━━━━━ Stored data
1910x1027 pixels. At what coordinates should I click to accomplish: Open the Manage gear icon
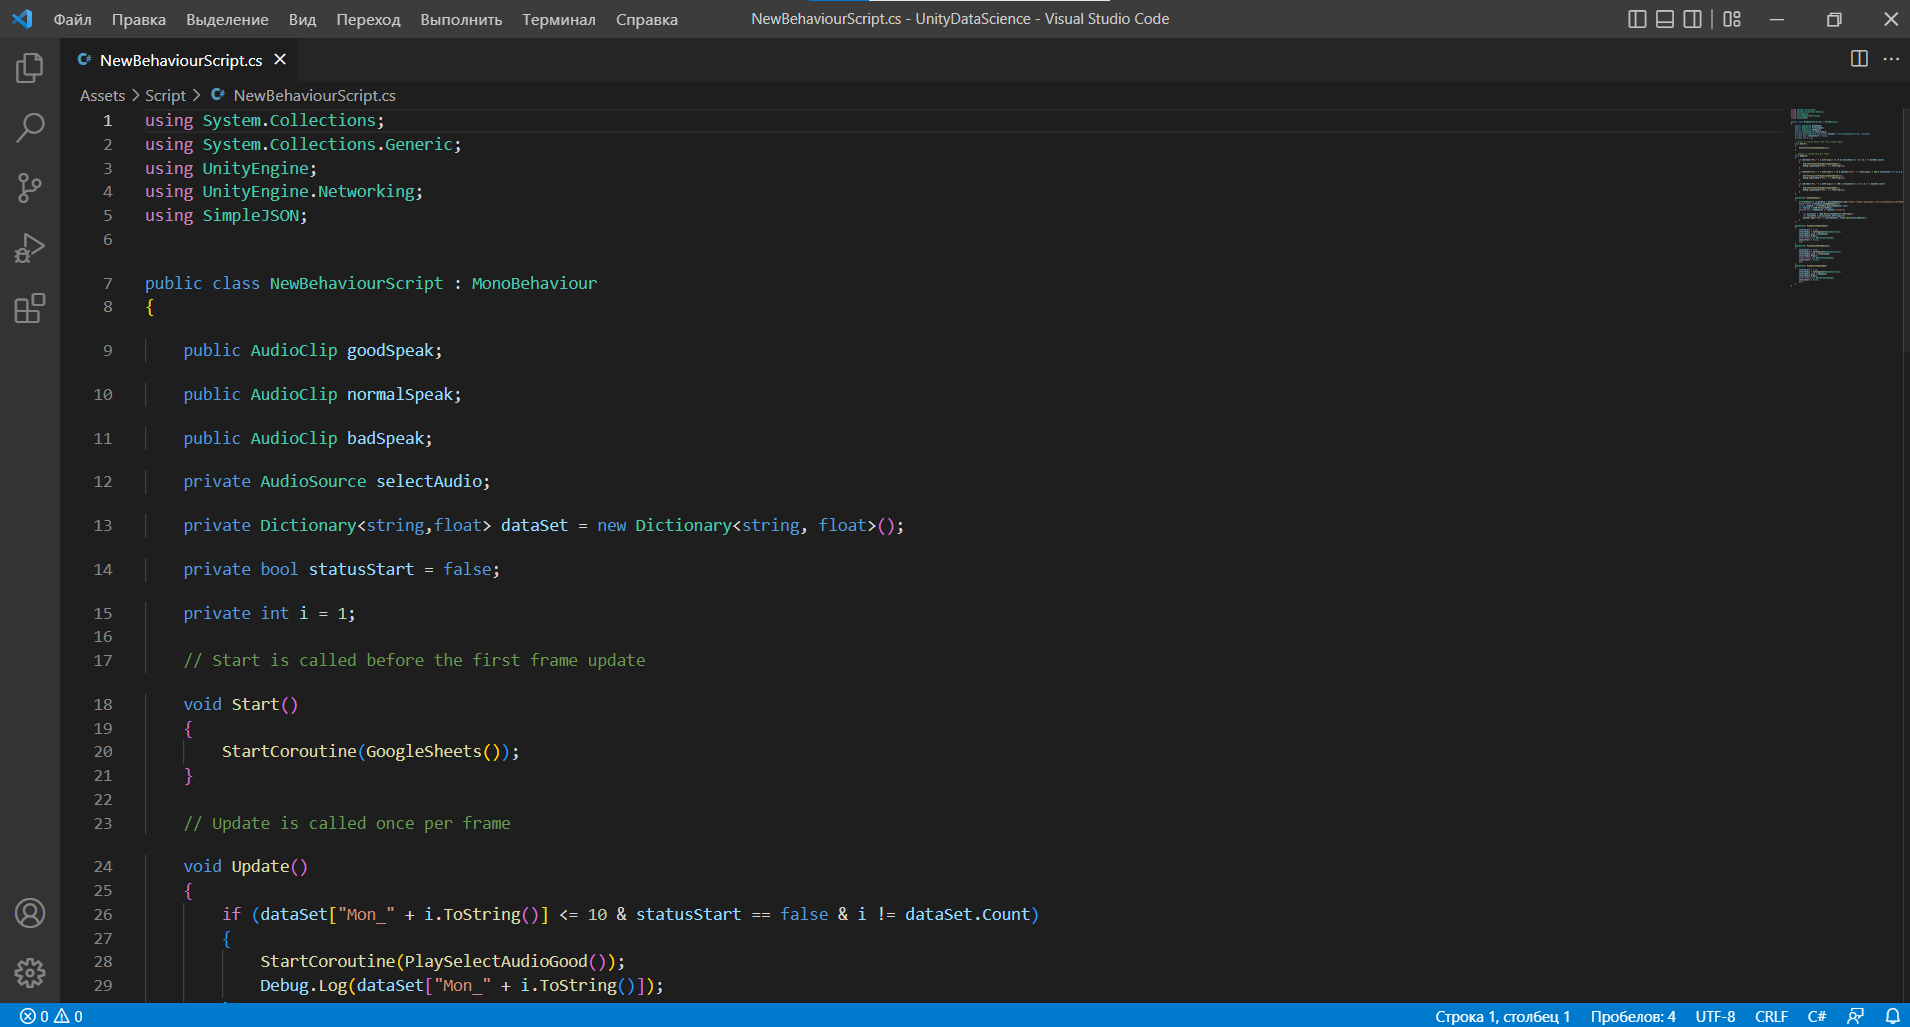click(x=29, y=973)
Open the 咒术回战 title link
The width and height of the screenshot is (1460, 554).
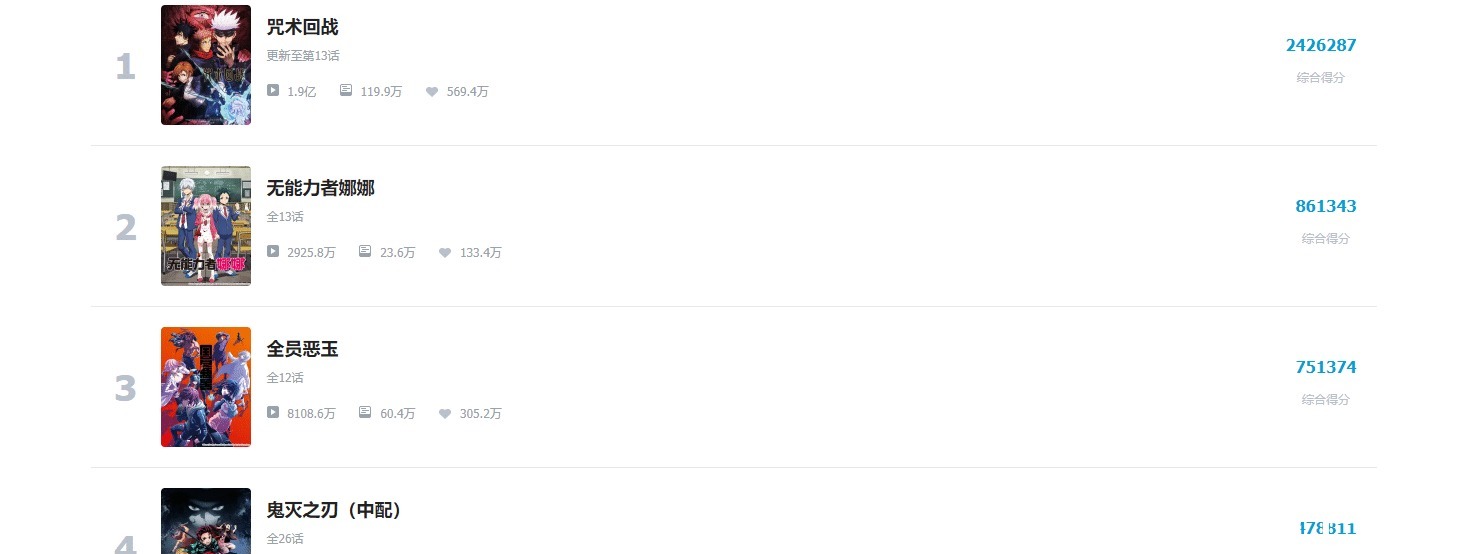(x=303, y=27)
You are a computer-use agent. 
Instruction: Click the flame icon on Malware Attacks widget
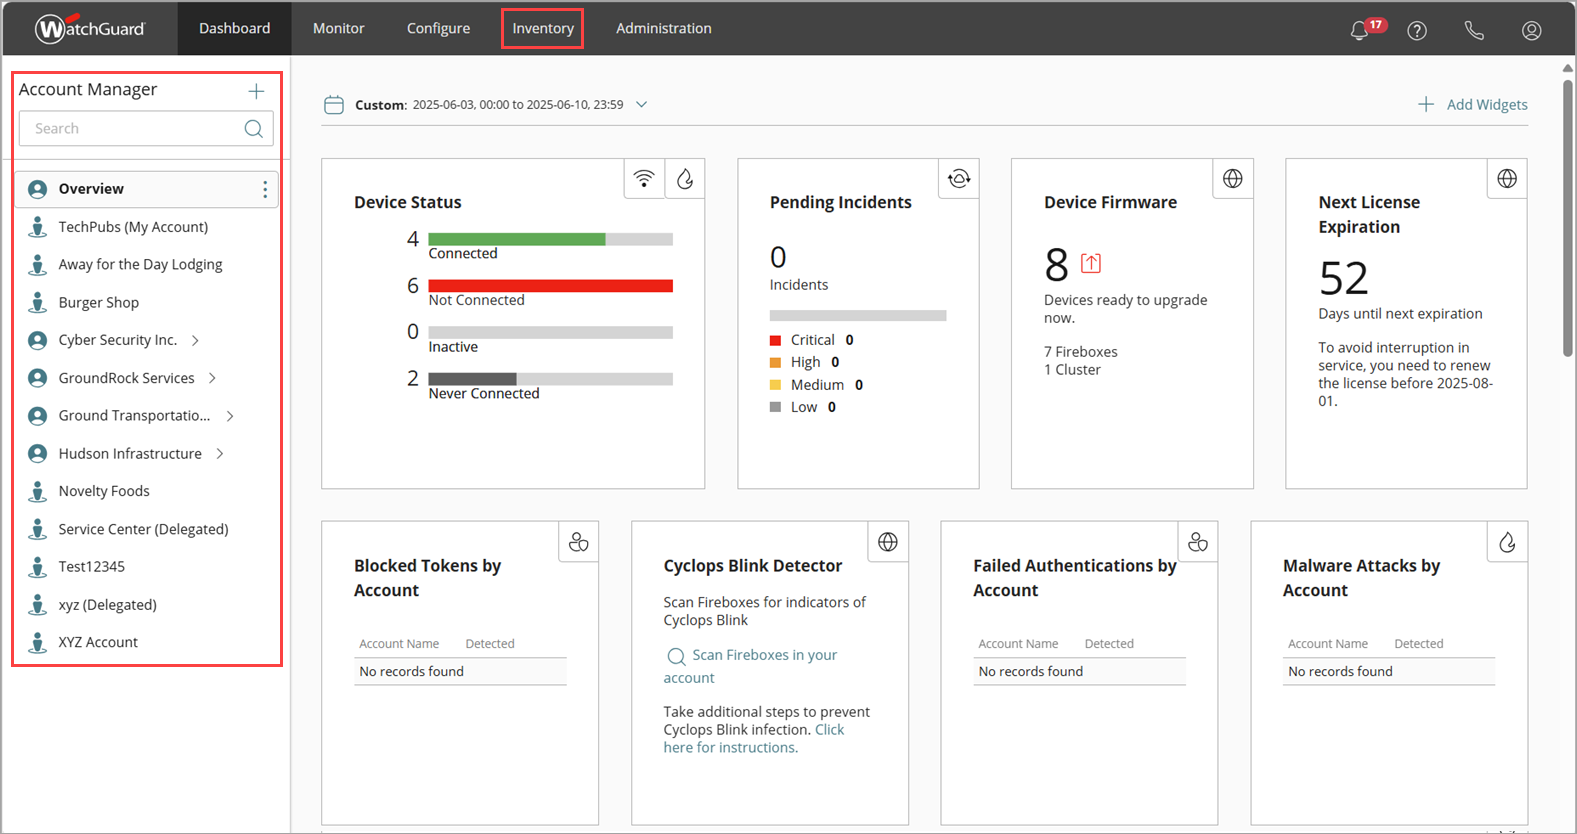point(1507,542)
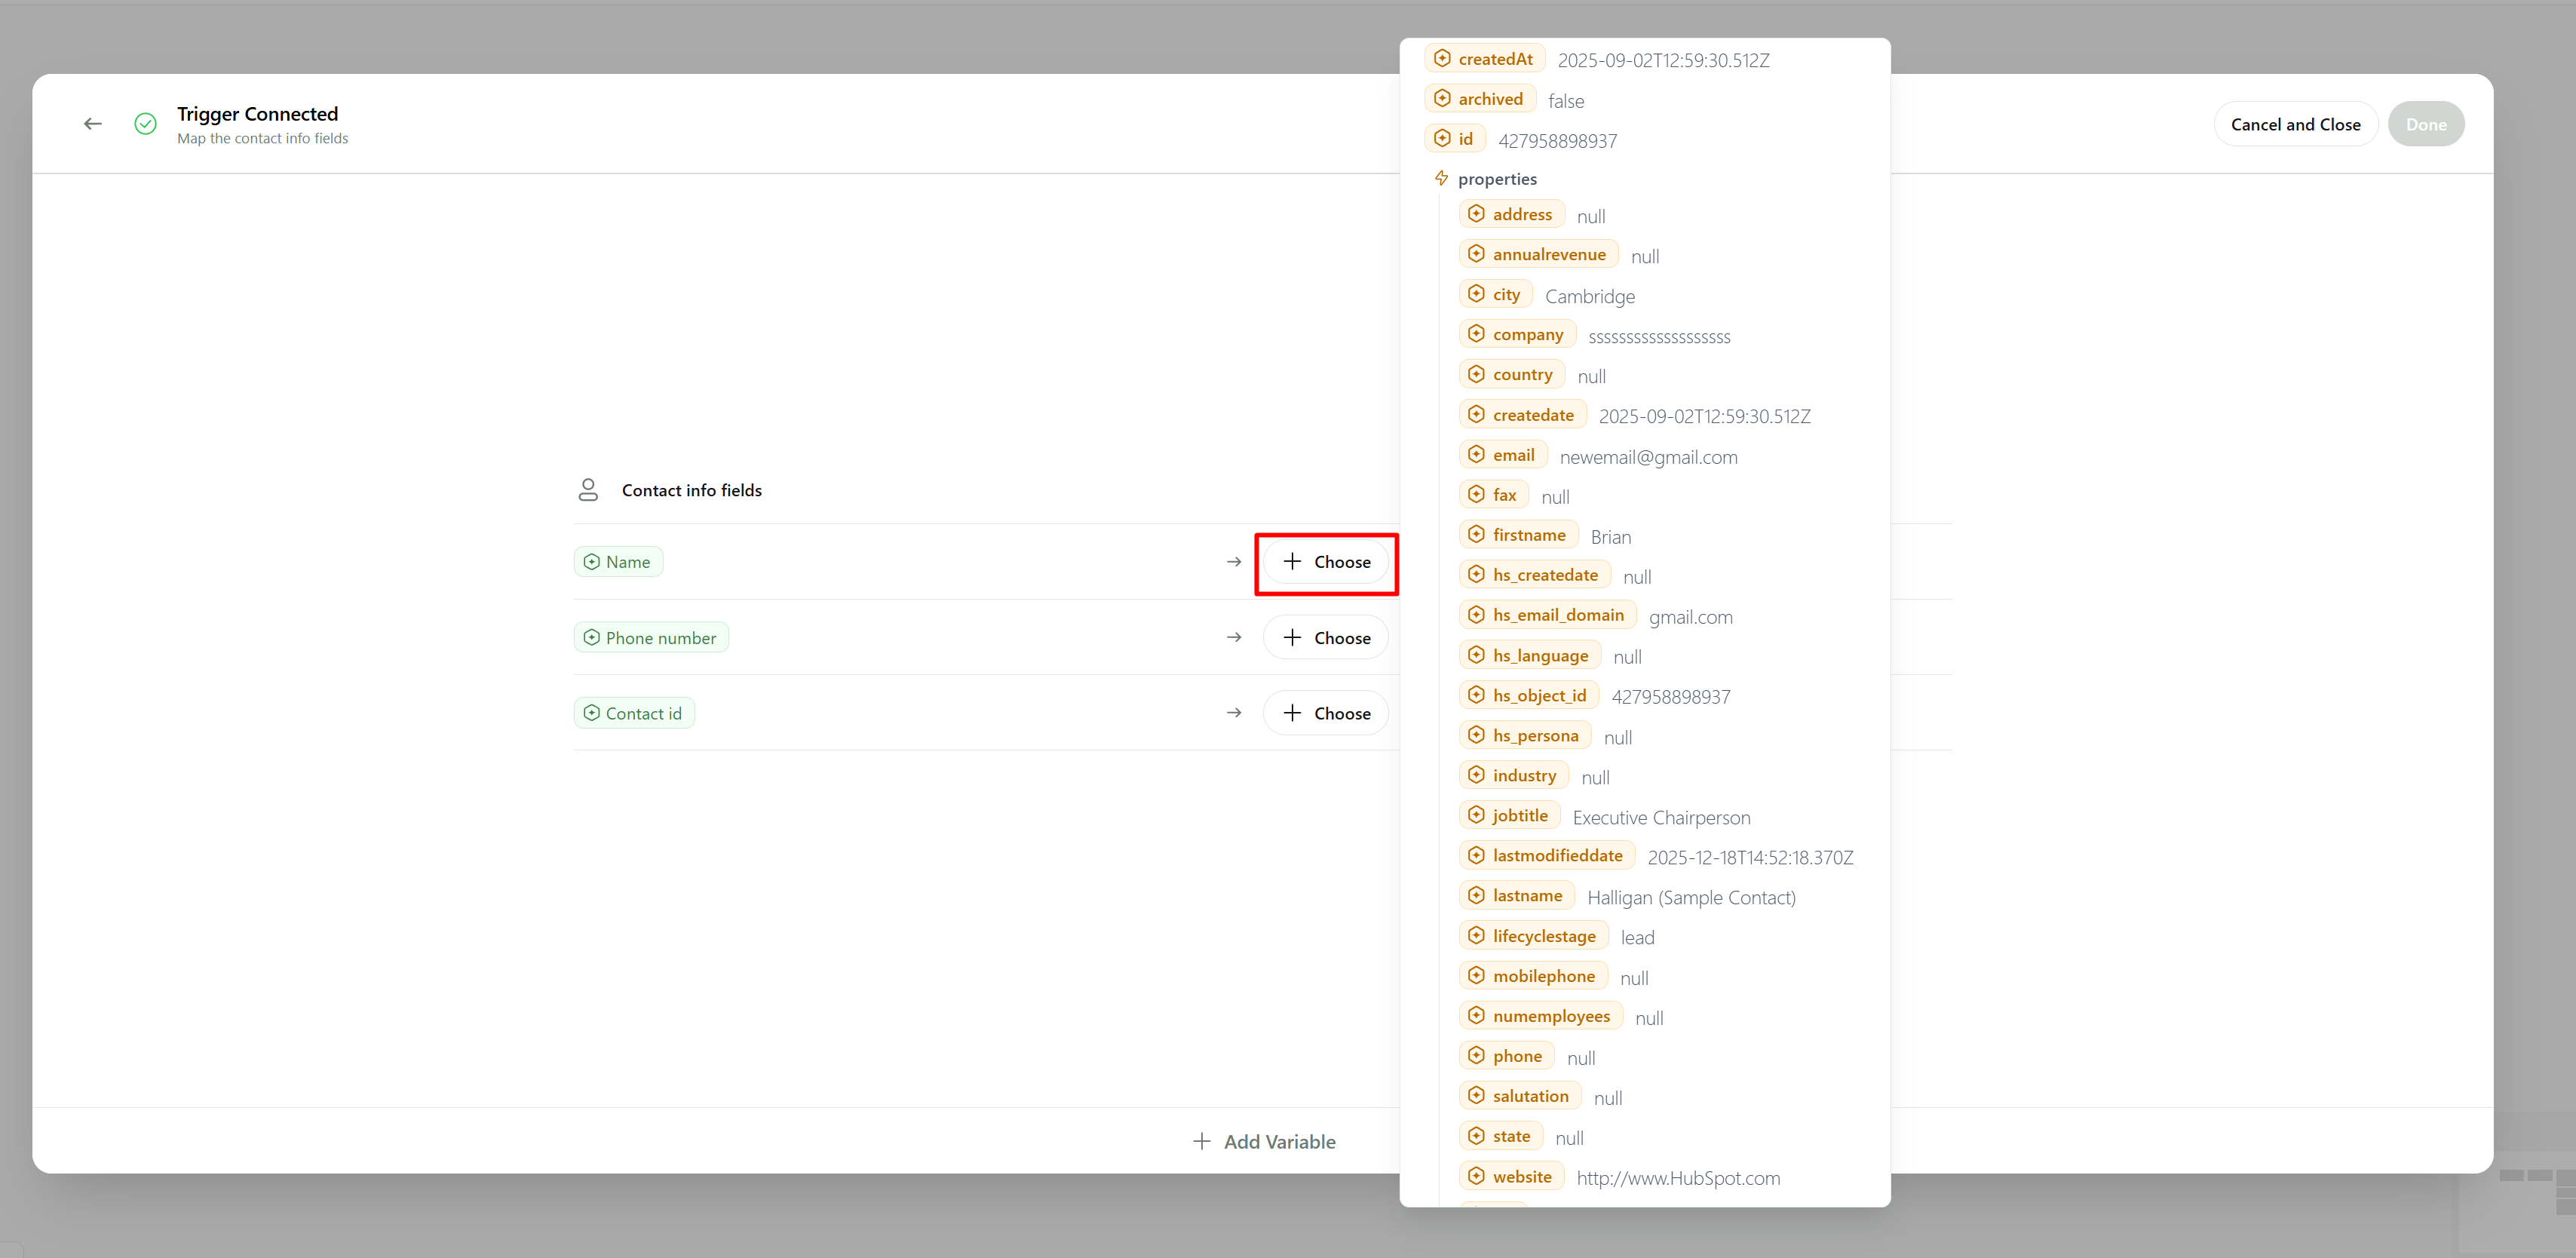
Task: Pick the phone variable
Action: coord(1507,1056)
━━━━━━━━━━
Requirement: Transcribe every one of the rows above exactly as they appear, leaving out the pictures.

Output for this exercise:
1910x1027 pixels. At what coordinates should I click to accomplish: Open the Manage gear icon
click(x=29, y=973)
Open the 咒术回战 title link
The width and height of the screenshot is (1460, 554).
(x=303, y=27)
You are a computer-use agent. 
Instruction: Click the flame icon on Malware Attacks widget
point(1507,542)
Task: Pick the phone variable
Action: coord(1507,1056)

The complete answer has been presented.